On October 26th, 1954, 24-year-old aspiring actor Clint Eastwood — yet to make his debut on the big screen — penned the following extremely polite letter to Billy Wilder and warned the director of his poor performance during an on-screen interview; footage he feared Wilder would use in lieu of a screen test. The week previous, Wilder had agreed to meet Eastwood on the recommendation of fellow director Arthur Lubin with a view to possibly using him in his forthcoming movie, The Spirit of St. Louis, a biographical feature film based on the life of aviator Charles Lindbergh.

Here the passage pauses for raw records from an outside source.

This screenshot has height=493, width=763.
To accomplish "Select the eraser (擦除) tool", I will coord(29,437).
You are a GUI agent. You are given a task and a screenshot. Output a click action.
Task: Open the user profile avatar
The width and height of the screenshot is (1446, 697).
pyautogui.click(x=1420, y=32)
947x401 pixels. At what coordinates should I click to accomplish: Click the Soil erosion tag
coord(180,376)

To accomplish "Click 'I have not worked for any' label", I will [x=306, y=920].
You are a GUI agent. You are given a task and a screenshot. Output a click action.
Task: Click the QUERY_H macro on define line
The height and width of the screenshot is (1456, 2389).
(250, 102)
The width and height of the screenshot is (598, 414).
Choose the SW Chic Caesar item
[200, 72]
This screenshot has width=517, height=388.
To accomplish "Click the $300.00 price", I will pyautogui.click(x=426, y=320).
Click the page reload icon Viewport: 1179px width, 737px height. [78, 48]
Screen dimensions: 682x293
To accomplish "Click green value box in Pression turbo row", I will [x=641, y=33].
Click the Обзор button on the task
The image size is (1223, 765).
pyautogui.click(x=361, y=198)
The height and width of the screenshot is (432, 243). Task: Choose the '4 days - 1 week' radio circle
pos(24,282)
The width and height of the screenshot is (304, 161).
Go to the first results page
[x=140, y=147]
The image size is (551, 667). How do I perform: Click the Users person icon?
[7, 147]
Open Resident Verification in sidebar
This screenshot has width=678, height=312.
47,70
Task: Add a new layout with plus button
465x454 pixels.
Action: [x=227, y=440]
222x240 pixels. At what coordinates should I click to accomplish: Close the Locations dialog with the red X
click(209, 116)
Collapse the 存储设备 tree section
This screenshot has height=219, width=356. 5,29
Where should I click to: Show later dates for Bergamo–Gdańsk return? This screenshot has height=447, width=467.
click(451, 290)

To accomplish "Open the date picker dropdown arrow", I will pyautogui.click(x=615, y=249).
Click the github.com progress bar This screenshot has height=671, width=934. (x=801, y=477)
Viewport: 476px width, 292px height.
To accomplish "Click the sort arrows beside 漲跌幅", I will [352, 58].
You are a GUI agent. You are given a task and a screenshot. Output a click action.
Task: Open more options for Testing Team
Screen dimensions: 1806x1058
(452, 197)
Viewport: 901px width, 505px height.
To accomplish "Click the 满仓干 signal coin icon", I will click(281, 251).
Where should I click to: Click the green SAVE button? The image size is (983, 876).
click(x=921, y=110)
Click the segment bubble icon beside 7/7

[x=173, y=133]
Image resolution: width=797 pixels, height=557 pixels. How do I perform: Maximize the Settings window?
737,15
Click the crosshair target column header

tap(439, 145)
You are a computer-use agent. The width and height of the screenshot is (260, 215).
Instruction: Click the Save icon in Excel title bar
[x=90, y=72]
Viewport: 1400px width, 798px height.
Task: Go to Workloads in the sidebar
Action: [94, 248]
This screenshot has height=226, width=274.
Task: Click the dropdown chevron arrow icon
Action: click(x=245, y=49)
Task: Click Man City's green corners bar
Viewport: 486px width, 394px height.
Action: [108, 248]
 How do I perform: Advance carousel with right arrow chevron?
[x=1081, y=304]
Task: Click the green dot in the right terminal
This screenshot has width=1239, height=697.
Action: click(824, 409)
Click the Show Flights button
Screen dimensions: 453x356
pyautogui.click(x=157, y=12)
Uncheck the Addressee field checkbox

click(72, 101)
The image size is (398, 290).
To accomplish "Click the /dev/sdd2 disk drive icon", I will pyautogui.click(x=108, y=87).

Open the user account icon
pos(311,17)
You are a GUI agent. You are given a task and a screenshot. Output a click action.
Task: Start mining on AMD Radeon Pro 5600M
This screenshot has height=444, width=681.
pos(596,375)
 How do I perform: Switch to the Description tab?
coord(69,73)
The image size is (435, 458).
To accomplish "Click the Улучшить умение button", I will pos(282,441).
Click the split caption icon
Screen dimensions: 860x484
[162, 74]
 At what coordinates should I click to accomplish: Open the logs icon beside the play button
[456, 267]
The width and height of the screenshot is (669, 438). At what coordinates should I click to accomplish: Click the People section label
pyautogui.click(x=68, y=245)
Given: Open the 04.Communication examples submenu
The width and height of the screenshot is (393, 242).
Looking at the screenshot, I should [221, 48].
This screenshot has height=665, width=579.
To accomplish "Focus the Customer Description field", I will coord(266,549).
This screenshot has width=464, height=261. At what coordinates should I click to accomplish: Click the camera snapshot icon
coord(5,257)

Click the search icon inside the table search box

As we now know, James Stewart was eventually given the part, and Eastwood found another route to success.
(Source: Geoff Harding; Image: Clint Eastwood, via.)
Tuesday, October 26, 1954
Dear Mr. Wilder,
Thank you for taking your time to see me last Tuesday when Mr. Arthur Lubin was kind enough to introduce us on your set. Mr. Solly Baiano of Warner Brothers seemed quite enthusiastic about my possibilities for the Lindbergh role, when he met me here at Universal where I am under contract.
I was concerned when you mentioned to Mr. Lubin that you would like to see a test. The only one Universal has made was one of those difficult interviews in which I felt I was not very good, even though I was given a contract on the strength of it. When the time comes for casting, I would appreciate so much your letting me talk with you rather than seeing this test, for I have improved in every way since that time. I feel the qualities you might be seeking can better be found in a personal interview.
Again, may I thank you and trust I did not take too much of your time. I now look forward to our next meeting.